Risk Factor Affects the Rate of Interest
What’s life without a little risk? That may sound cliché, but to grow and go beyond the limit of your financial reach, its essential to take financial risk and some sort of gamble. You may need a job to make a living and to get a well paying job, formal education may be required. There might be need for a vehicle, to get to work. To try to be monetarily sensible in the long run, you may decide it’s best to invest in a house. But as education, a car or a house are so expensive, it usually requires taking out a loan to buy either of them.
Now, taking a loan is a matter of risk, but it is not only you that is taking a risk. The lender is risking his money on you. There is also a cost of buying or renting anything and Interest rates are the cost of borrowing money and an insurance for the lender in a way. Usually, higher is the risk of lending, the cost of borrowing money is also higher. However, if you are charged a higher interest rate, it should not be taken personally. You are not the only one that is being taken risk upon – its the economy as a whole that the risk is being taken on. You probably are an excellent sales personnel in a Automobile Showroom. But in case the market descends and the automobile sector suffers, you might be laid off. It is important for the lender to consider any such risk, despite your awesome credit history and financial situation. Putting it simply, based on how much of a risk the lender thinks he is taking on you and the economy, interest rates are determined.
Having cleared the basic logic behind interest rates please be informed that mortgage rates are however, far more complex than this. A mortgage as we know, is a loan on a house and mortgage rate therefore, is the rate of interest charges on such a loan. One institution, such as a bank or a federal reserve can not be pointed out, that determines your mortgage rates. If we were to follow the trail we would eventually find an entangled and complicated web of elements that goes into how mortgage rates are determined. Lets have a look at what process takes place behind the curtain, that we don’t see.
Impact of Secondary Mortgage Market Rate
It is popularly believed that the lender that grants you the loan for house, holds on to it. This is not true though. On the contrary, it enters the secondary mortgage market, as they call it. What happens here is :
- Your mortgage is sold to a large, third party investor, known as the aggregator – normally a mutual fund or an institutional investor.
- Your loan, then is packages along with several other loans in to MBS, i.e., Mortgage-Backed Security.
- MBS is then divided into shares, called as tranches, to further sell to other investors.
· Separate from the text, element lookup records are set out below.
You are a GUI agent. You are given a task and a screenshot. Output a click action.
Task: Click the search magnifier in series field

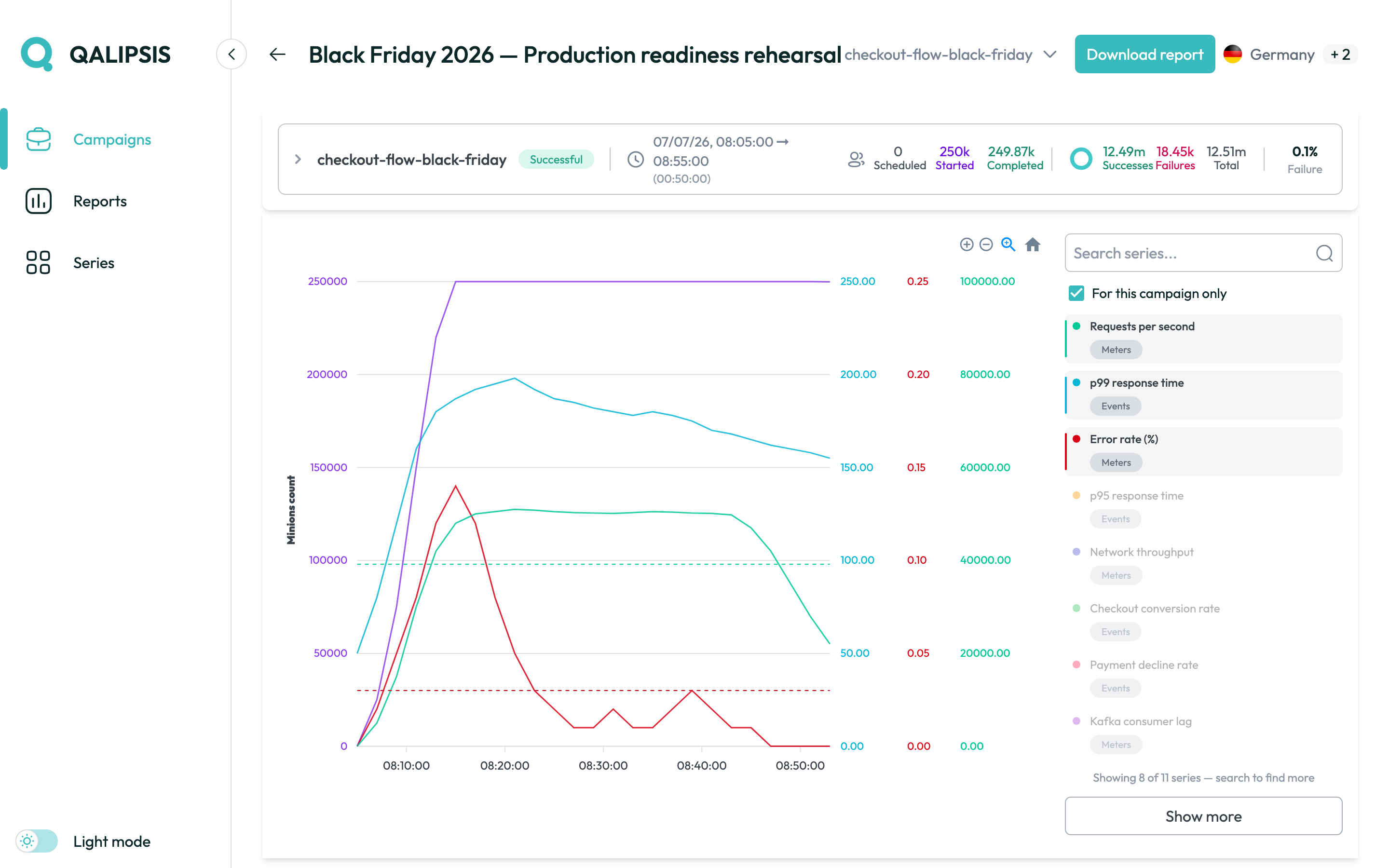click(x=1324, y=253)
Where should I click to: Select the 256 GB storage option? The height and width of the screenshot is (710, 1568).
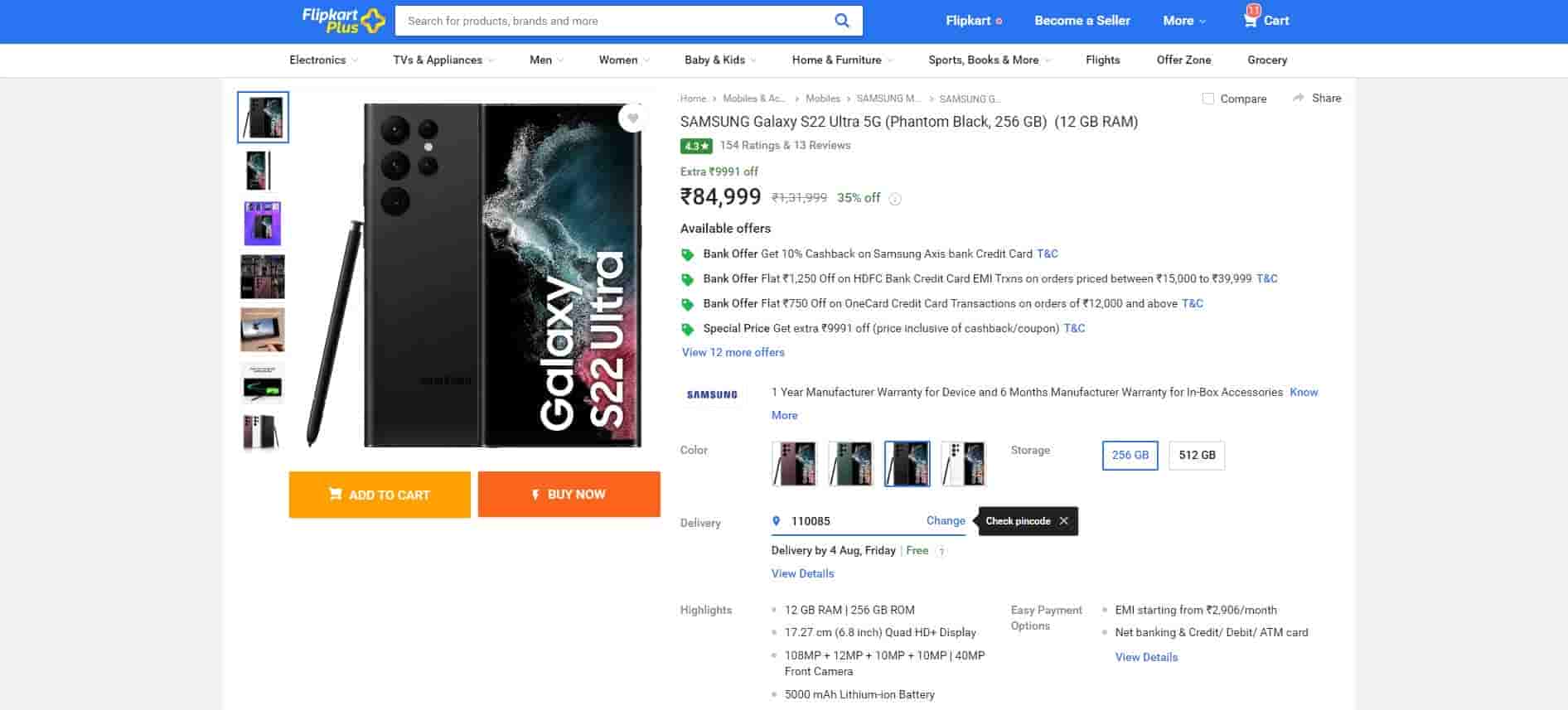coord(1130,455)
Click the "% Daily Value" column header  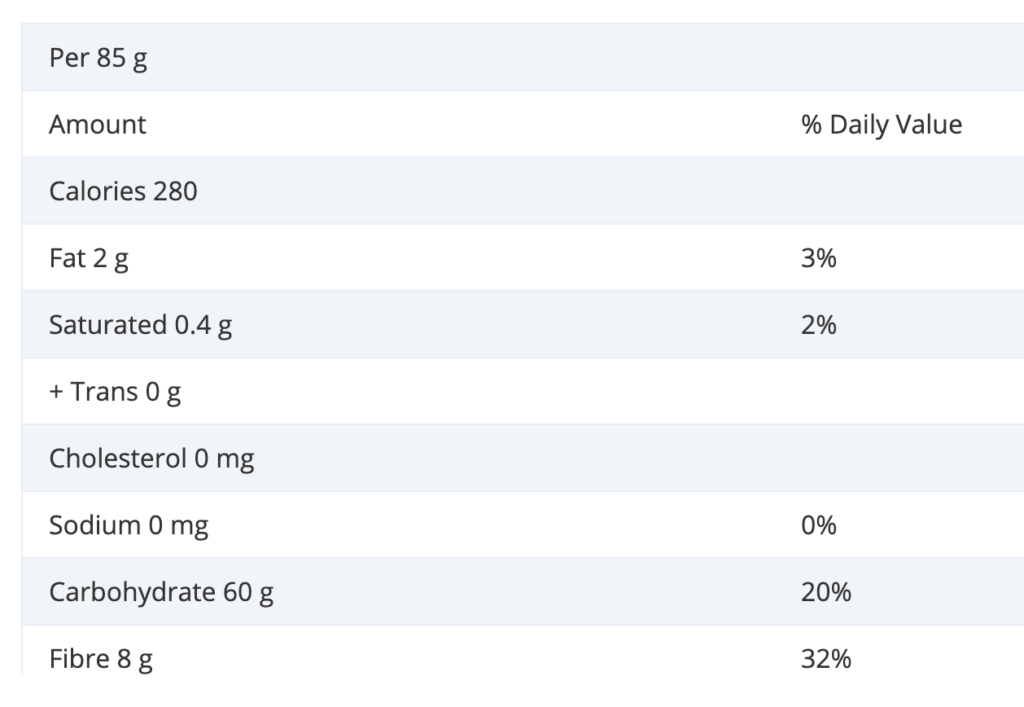pyautogui.click(x=881, y=125)
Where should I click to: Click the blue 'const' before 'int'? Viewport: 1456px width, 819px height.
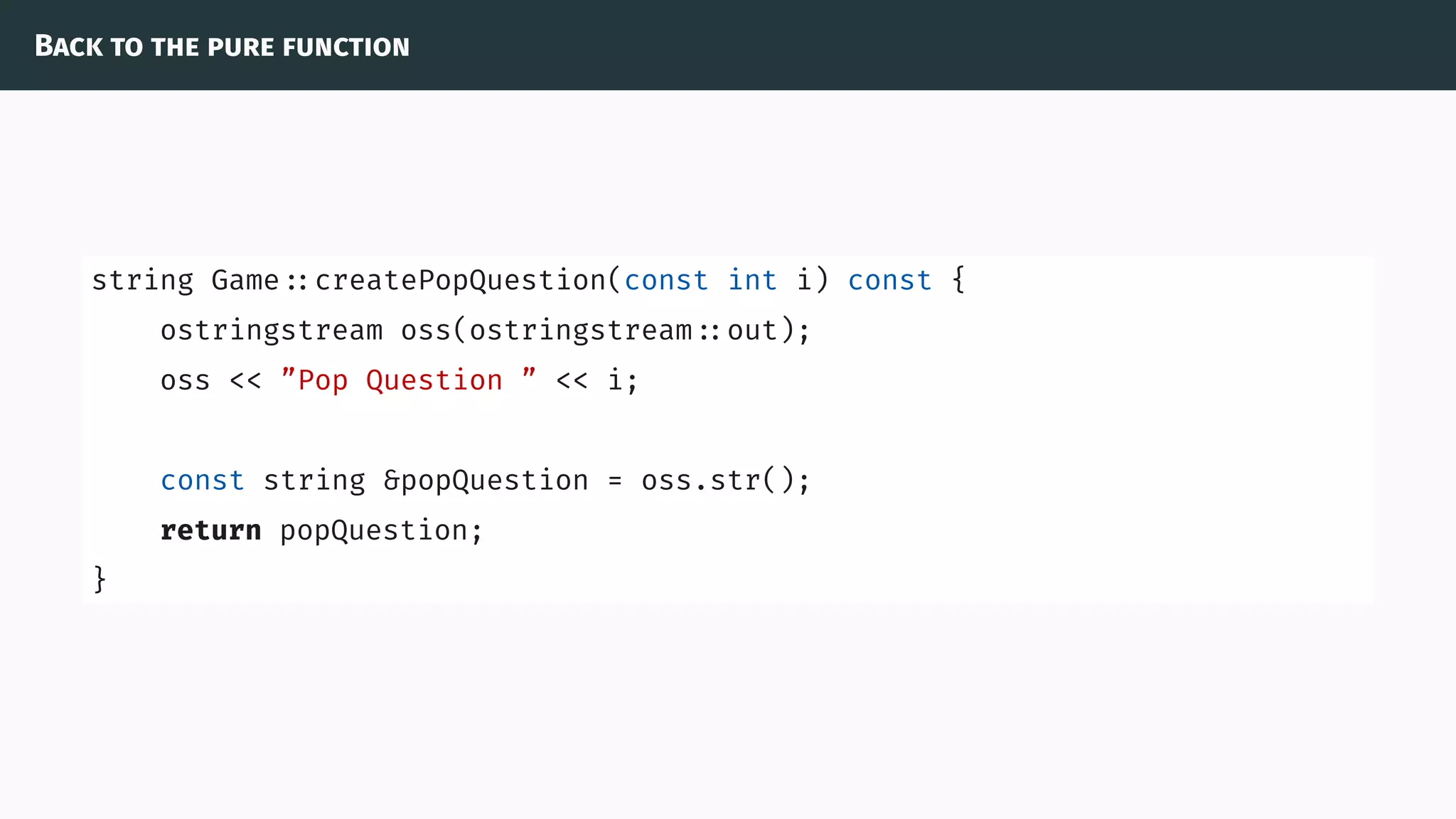click(666, 281)
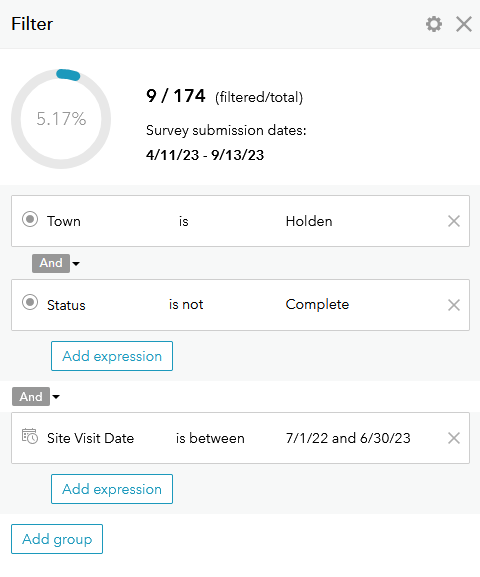Edit the Holden value field
Screen dimensions: 480x577
[309, 221]
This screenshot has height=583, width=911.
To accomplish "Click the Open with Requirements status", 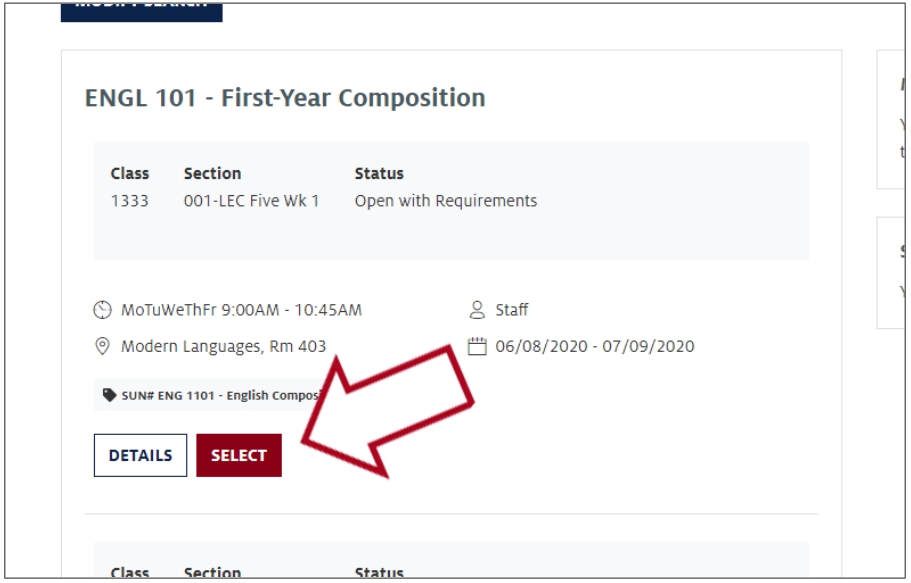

- Tranches are bought by these final investors in order to receive a return on investment, which comes from the mortgage payments of the homeowners. The lender and aggregators, therefore are middlemen in the whole process and try to balance interests between the buyer and investors. Lower interest rates attract the home buyer and higher rates attract the investor, both sides being highly competitive.
Knowing this now, is it pretty safe to say that the secondary mortgage market is what determines the mortgage rates? In a way, the price that aggregator is wiling to pay to lender for the loan, determines the mortgage rate. But wait – that price is based on what amount the investors are willing to pay for the tranches of mortgage-backed security(MBS). Investors therefore, mainly determine the mortgage rates. So, when investors decide how much and at what price they should invest in MBS, what drives those decisions. Lets see
Economic Factors Influencing Mortgage Rates.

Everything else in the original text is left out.